┌──
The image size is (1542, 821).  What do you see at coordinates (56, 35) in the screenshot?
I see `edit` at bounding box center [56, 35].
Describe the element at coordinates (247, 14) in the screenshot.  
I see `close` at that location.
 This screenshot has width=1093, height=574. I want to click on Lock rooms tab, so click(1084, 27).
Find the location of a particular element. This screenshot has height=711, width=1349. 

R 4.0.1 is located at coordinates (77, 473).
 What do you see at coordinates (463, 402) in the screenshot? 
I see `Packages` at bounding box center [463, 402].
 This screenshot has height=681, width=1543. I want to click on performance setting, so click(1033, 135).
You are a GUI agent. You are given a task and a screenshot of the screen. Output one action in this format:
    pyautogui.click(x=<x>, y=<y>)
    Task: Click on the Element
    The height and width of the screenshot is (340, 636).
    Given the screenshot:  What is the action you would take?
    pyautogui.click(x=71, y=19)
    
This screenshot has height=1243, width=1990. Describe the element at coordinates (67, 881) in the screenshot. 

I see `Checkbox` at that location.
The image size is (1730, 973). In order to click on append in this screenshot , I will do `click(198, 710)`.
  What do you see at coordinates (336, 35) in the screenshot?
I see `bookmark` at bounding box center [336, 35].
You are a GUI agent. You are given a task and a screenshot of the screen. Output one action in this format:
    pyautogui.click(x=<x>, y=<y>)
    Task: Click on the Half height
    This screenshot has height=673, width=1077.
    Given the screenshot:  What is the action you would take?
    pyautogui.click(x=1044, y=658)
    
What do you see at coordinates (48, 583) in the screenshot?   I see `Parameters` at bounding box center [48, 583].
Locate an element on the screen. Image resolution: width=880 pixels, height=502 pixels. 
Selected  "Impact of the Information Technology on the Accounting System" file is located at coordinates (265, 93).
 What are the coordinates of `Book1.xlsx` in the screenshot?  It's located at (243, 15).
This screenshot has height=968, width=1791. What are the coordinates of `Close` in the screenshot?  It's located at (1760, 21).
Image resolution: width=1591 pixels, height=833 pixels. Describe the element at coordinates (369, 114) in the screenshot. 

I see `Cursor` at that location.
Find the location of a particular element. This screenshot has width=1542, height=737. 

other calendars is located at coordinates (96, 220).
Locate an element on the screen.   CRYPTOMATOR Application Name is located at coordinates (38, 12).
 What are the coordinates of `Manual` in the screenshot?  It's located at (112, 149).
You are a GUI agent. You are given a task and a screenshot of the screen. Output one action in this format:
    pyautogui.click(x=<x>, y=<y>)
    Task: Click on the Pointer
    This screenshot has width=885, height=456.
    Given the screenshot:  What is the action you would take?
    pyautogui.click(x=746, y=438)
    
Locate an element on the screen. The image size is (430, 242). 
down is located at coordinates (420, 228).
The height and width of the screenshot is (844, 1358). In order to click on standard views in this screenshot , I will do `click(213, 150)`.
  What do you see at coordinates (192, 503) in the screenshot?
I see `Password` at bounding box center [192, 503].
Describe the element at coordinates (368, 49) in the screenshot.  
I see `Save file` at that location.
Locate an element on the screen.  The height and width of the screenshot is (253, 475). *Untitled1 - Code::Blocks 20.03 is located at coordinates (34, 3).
└──
What is asked →
Tally the lines in the listing above that contain the string "location", and reply with the number alone.

Problem solution →
6